Relevó a la mezquita de Rabadasif, que ocuparía un lugar próximo al actual templo. La parroquial de San Ildefonso es un edificio de gran valor artístico pero mal conocida por los granadinos. Fue una de las 23 parroquias mudéjares erigidas en 1501 por el cardenal Pedro González de Mendoza para adoctrinar a la población morisca del barrio. Su constructor fue Cristóbal de Barreda y destaca su fábrica de ladrillo y su portada labrada en piedra por el discípulo de Siloé Juan de Alcántara, «una estampa vibrante de cálidos tonos y rica matización bajo la espléndida luz de Granada, recortada la elegante silueta de su torre de campanas contra el cielo intensamente azul», la describe Villar Yebra. Gallego Burín dijo que su retablo, de estilo barroco, es el más importante de su tiempo y en su interior se guardan magníficas piezas del arte granadino. Otra curiosidad: en ella fue bautizado Alonso Cano.

La plazoleta, que antes estuvo soldada de piedra y plantada de álamos, se remodeló a mediados de los años ochenta y es muy agradable.

El Túnel

A Villar Yebra le gustaba recordar una antigua taberna del barrio «yo he conocido aquello bajo un aspecto más de suburbio, con cara de cubil de bucaneros y el suelo materialmente tapado con cochas de almejas, caracoles». Estaba en una casa la Acera de San Ildefonso que aprovechó el postigo abierto en la muralla y sus paredes como parte de los muros maestros de la planta baja, y su bóveda de cañón como techo. «Extrañaba ver allí aquella fuerte bóveda, en vez del usual techo de vigas de madera», por eso aquella taberna se conocía como ‘El Tunel’. Era una castiza taberna de barrio donde se rindió un homenaje al caricaturista Miranda e incluso se fundó una peña en su honor. Desapareció a principio de los años ochenta «porque mal estaba, quizá, que aquella antigua bóveda de los árabes sirviera de techo a un tabernucho; pero allí estaba». Era la puerta del recinto de Rabadasif, pero «el más estulto desconocimiento» acabó con ella de un día para otro.

Paisaje humano

«Interesante en lo humano y en el paisaje», Enrique se detenía en los detalles: en las casas viejas de la placeta del Cortijuelo, en los pobres huertos del Barrichuelo, donde había un grifo de agua potable al que las mujeres acudían con las botijas, calderos y tinas a lavar la ropa, entre perros, gallinas y viejos con aire campesino que tomaban el sol a las puertas de sus casas, o jugadores de dominó que sacan unas cuantas mesas y sillas a la calle. Había un betunero, «un tipo raro y medio loco que corretea de noche por las calles en busca de tarea. Su padre fue sargento de cornetas y él lleva el retrato de su progenitor, con marco y cristal, colgado del cuello».

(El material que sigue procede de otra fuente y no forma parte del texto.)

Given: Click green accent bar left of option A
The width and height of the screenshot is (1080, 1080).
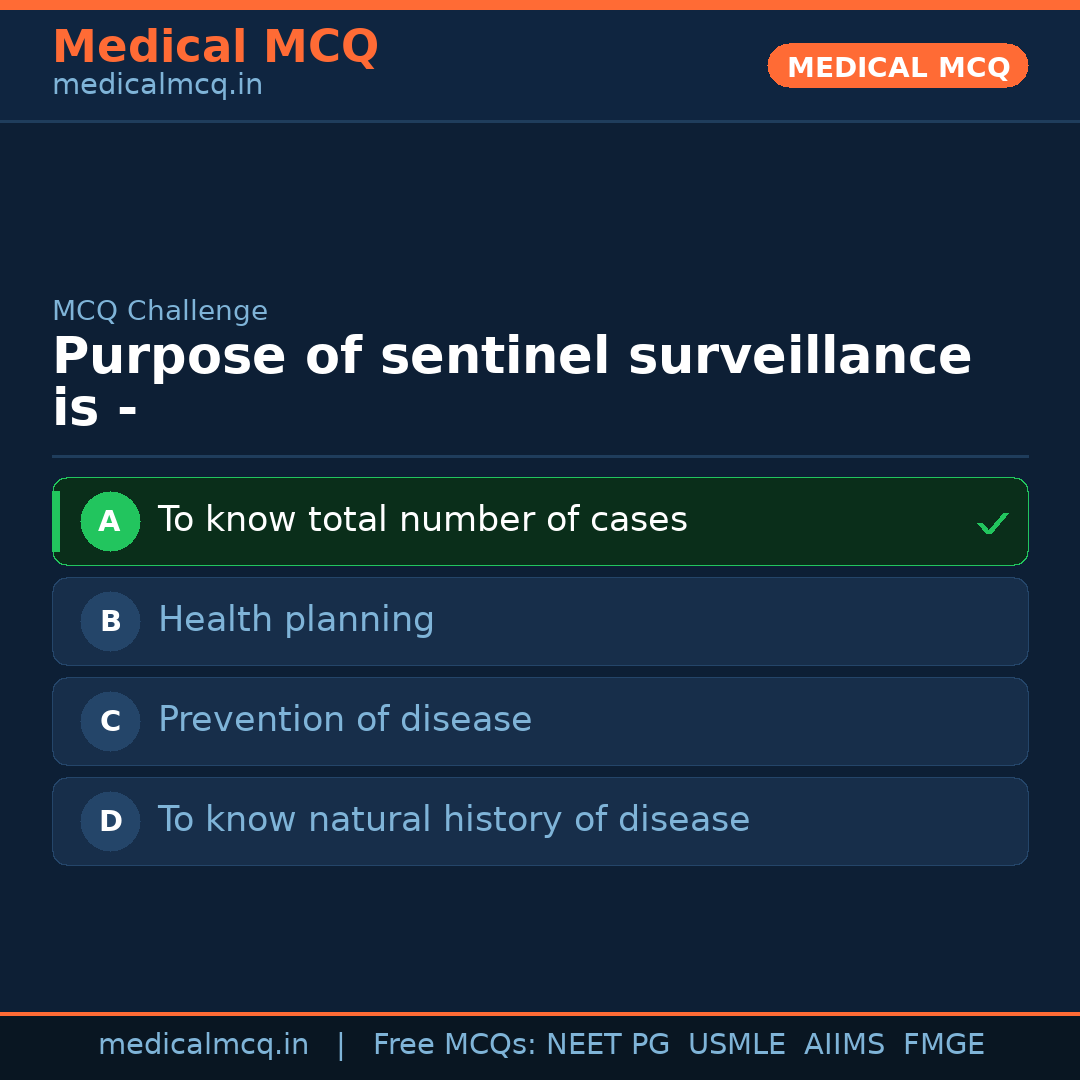Looking at the screenshot, I should click(x=56, y=521).
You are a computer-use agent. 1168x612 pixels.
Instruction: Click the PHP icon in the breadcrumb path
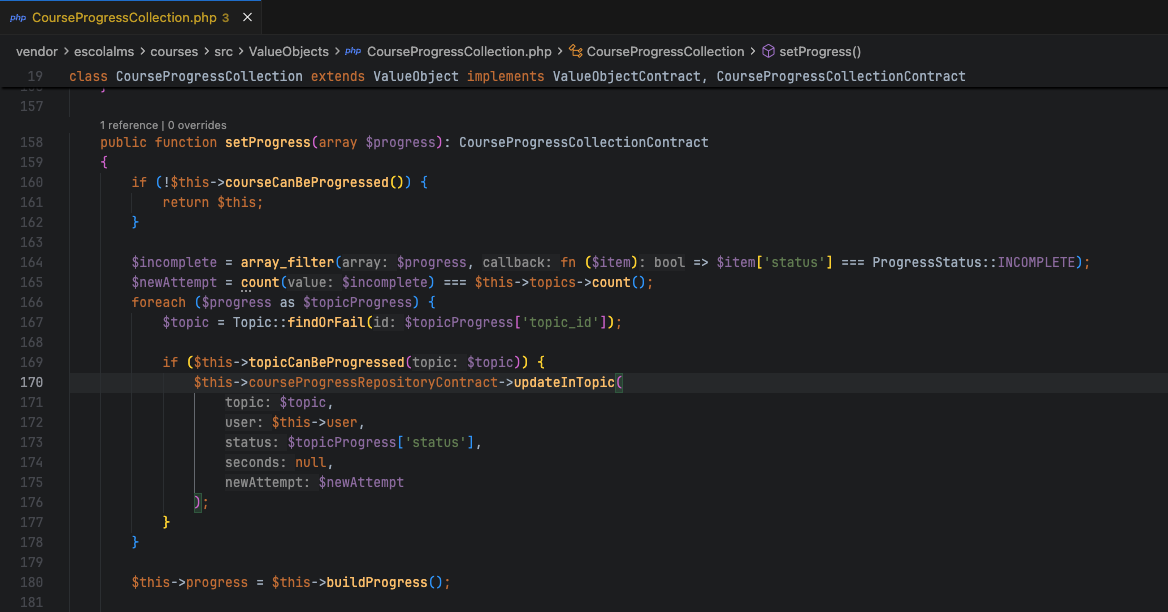(353, 51)
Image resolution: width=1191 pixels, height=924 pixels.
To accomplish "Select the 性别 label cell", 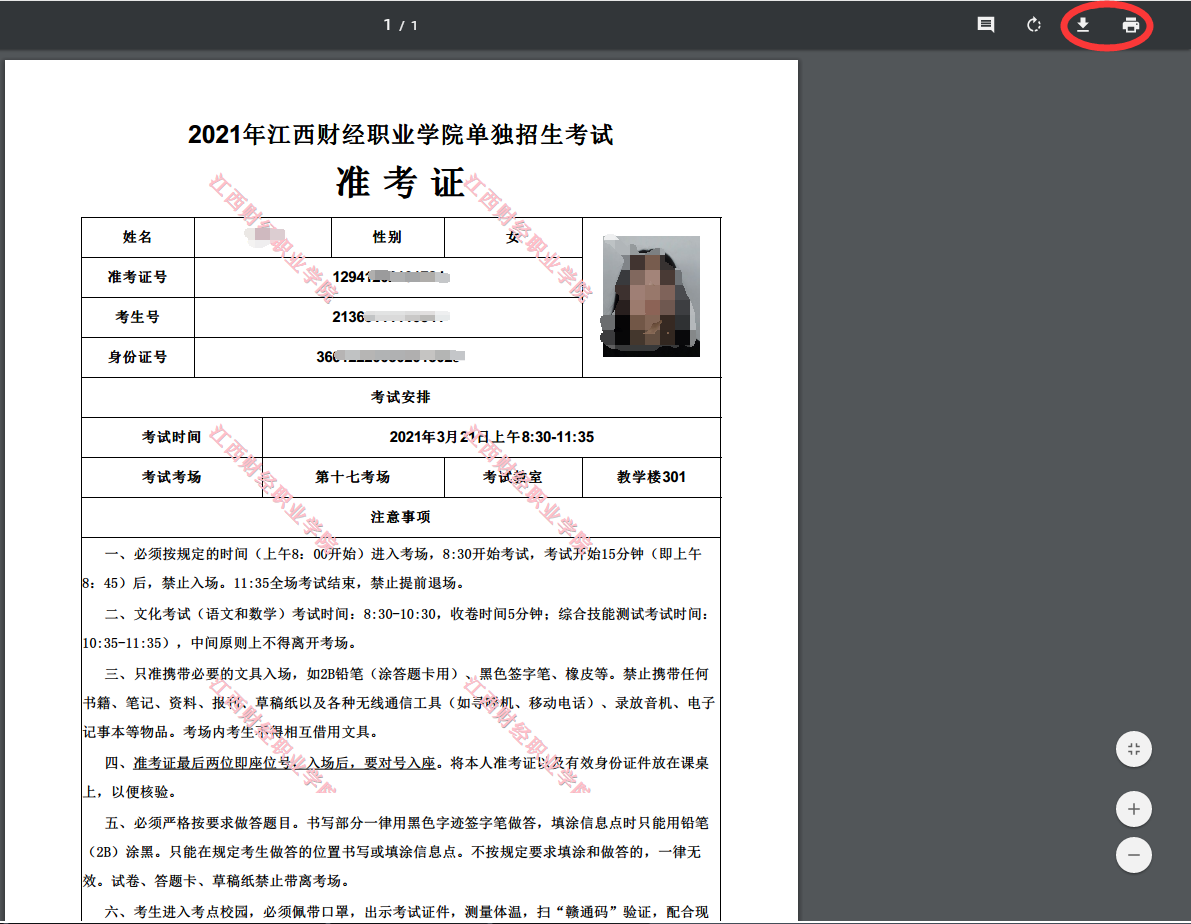I will [387, 237].
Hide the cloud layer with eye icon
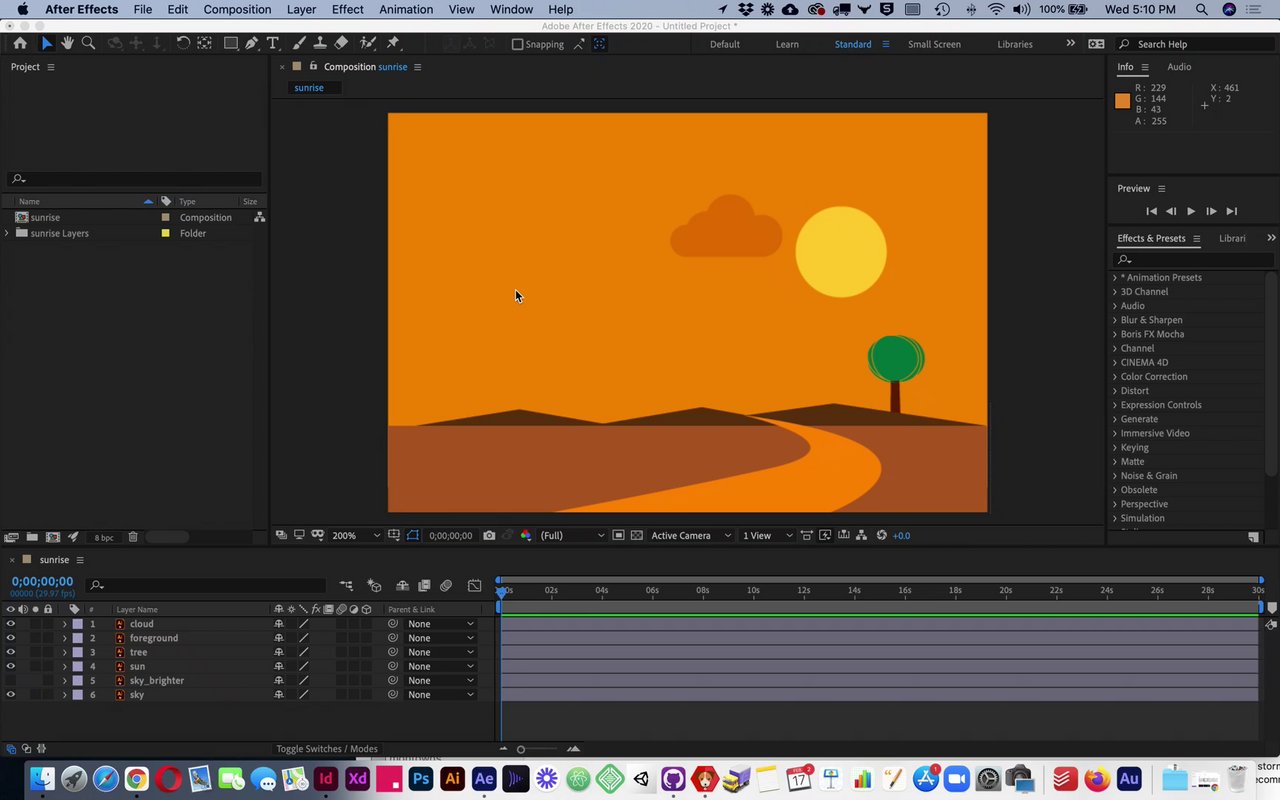1280x800 pixels. click(x=11, y=624)
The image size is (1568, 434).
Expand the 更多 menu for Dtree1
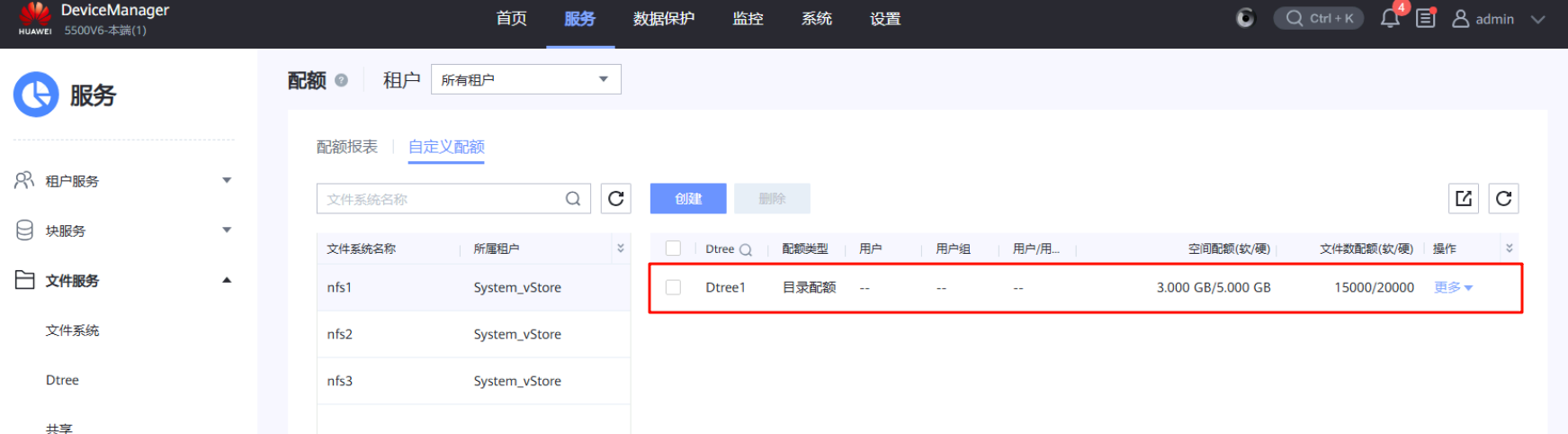[1453, 287]
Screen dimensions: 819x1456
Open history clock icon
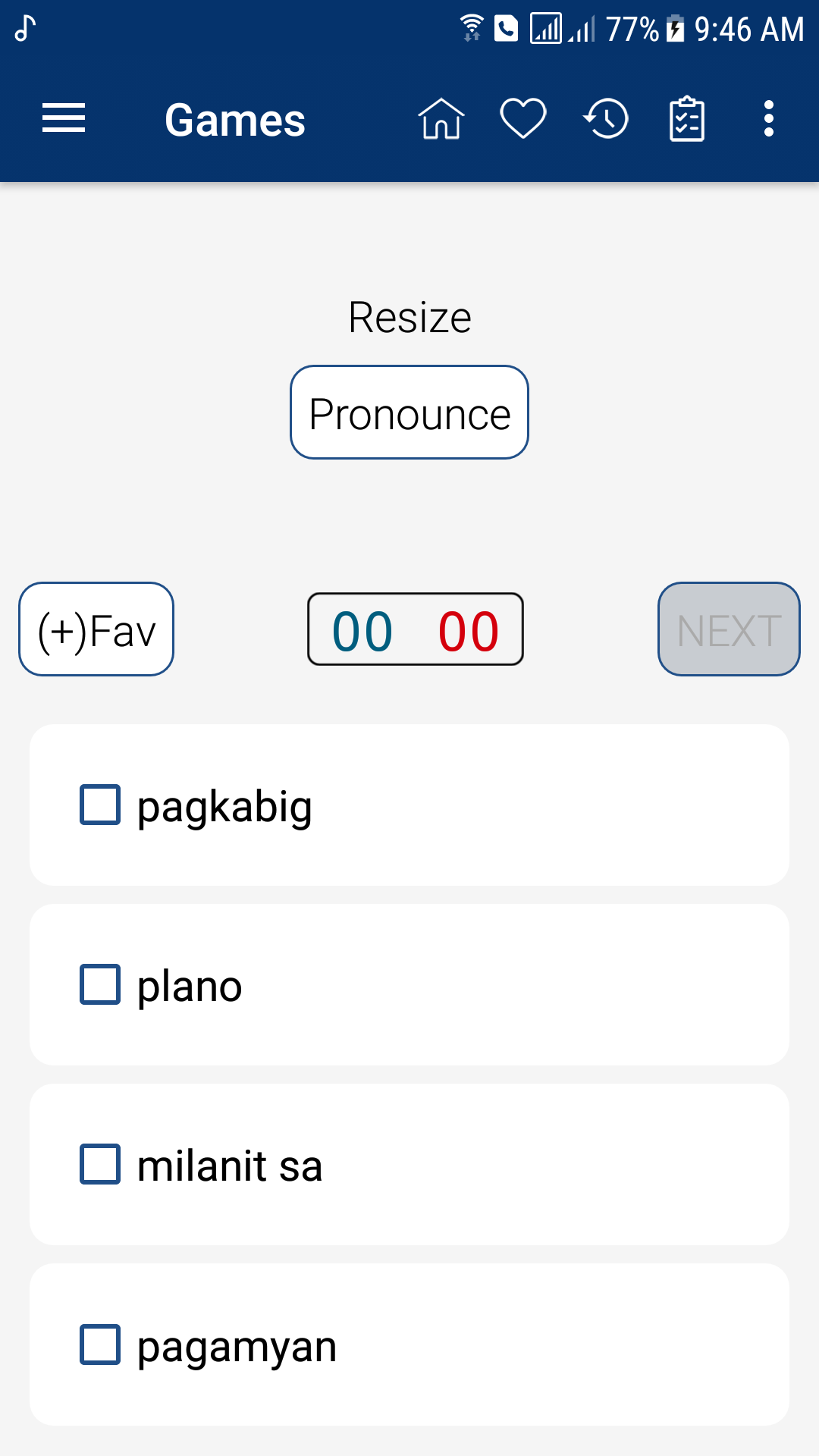606,119
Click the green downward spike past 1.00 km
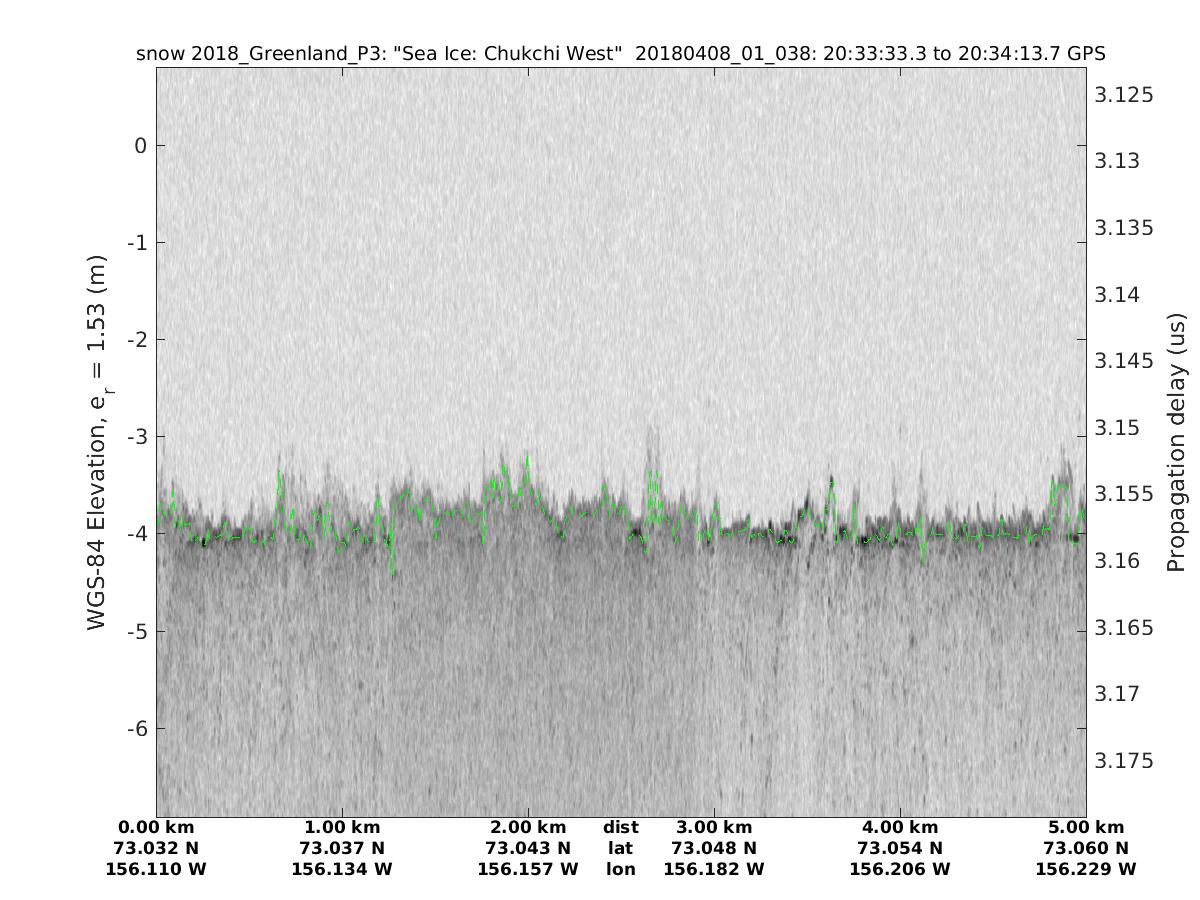This screenshot has height=900, width=1200. pos(392,570)
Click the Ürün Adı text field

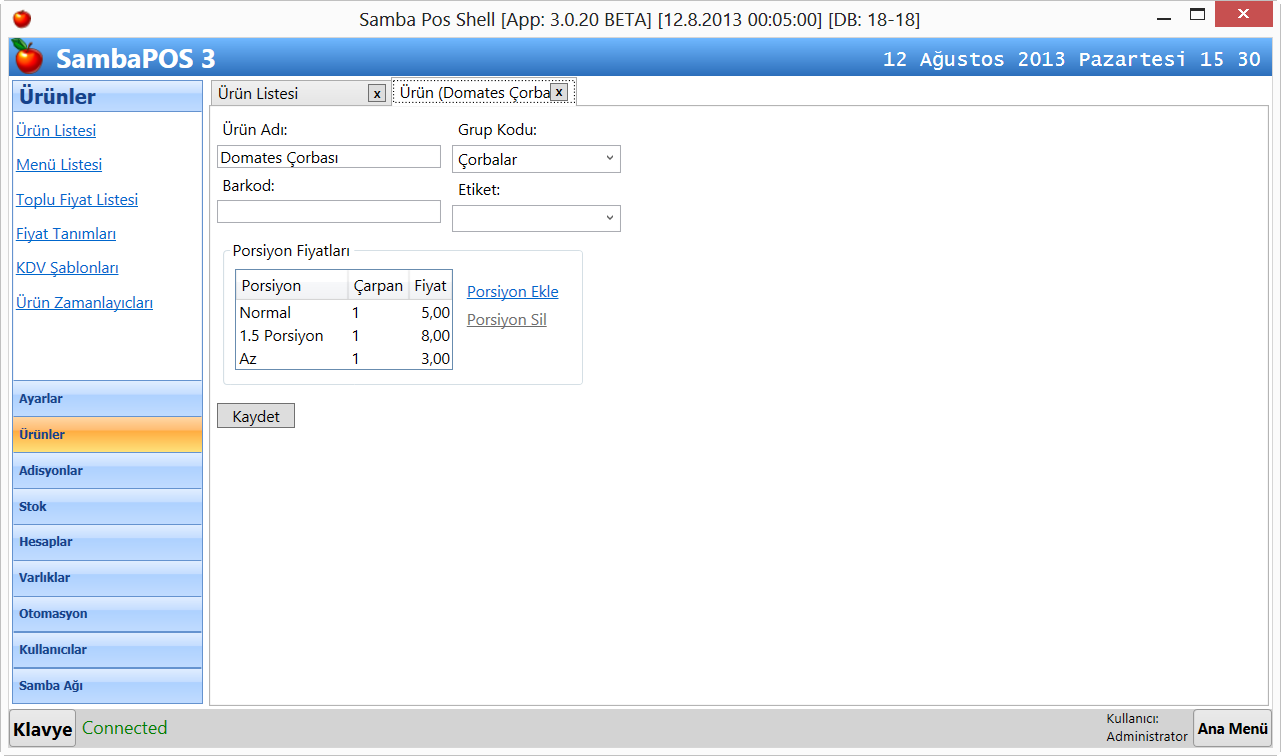pyautogui.click(x=328, y=157)
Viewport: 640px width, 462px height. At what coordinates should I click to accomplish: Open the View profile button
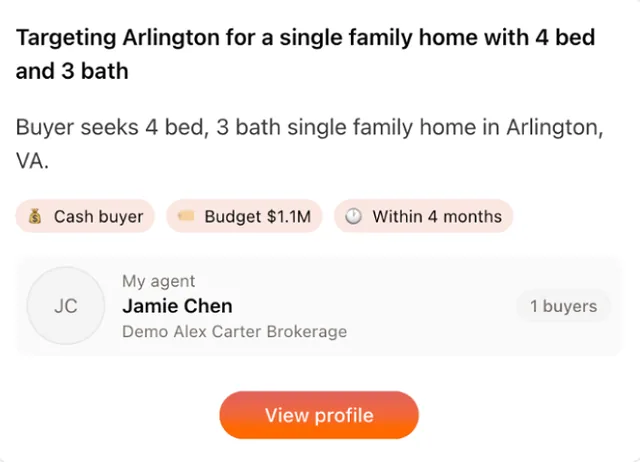coord(319,415)
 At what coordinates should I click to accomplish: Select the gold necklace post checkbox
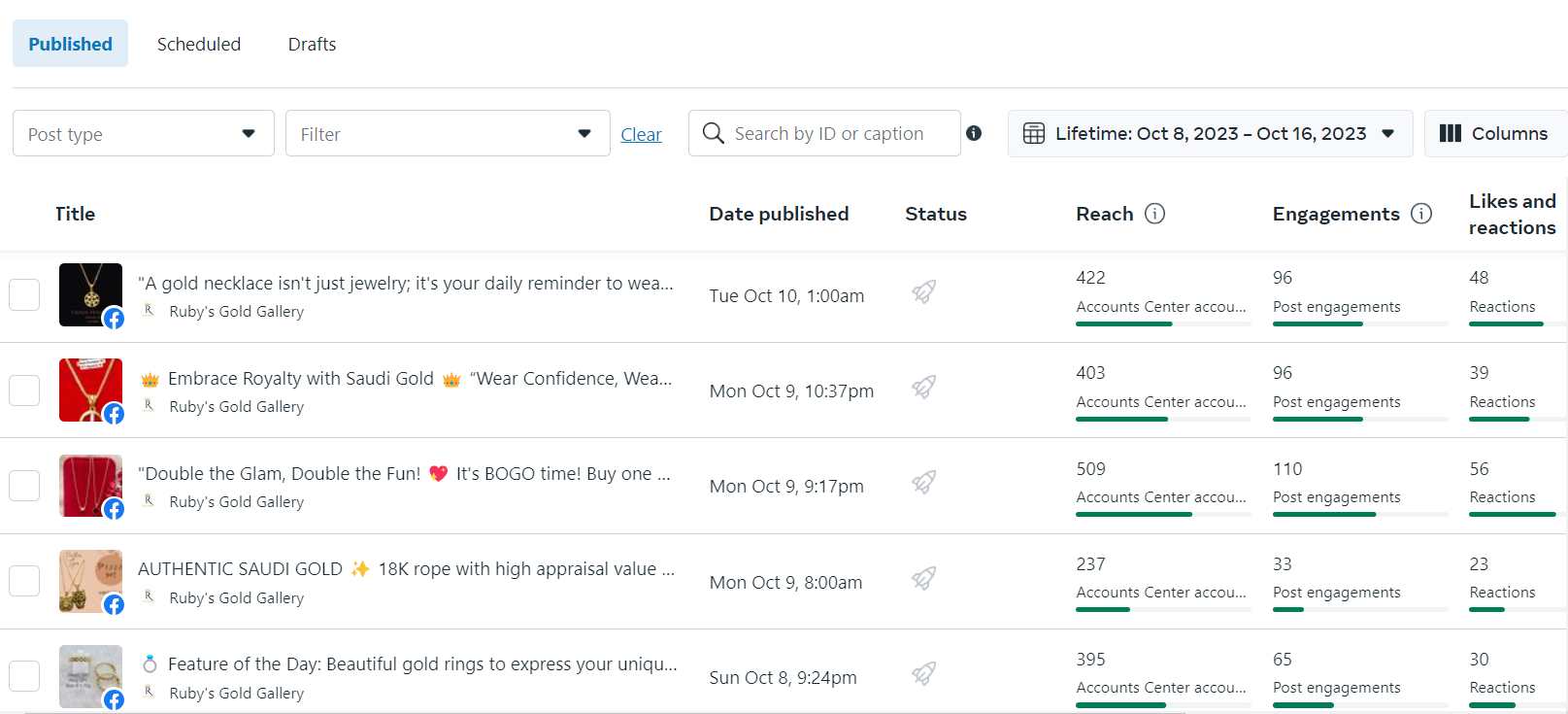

El antiguo Rabadasif, arrabal del Albaicín granadino se «desmorona lentamente, sobre cuyas ruinas la fealdad va sustituyendo, intrusa, lo que tenía unos recios perfiles ricos en el más genuino casticismo granadino», denunció Yebra al quien no es difícil imaginar hoy sentado en la encantadora placeta de Liñán dibujando la esencia de este barrio auténtico.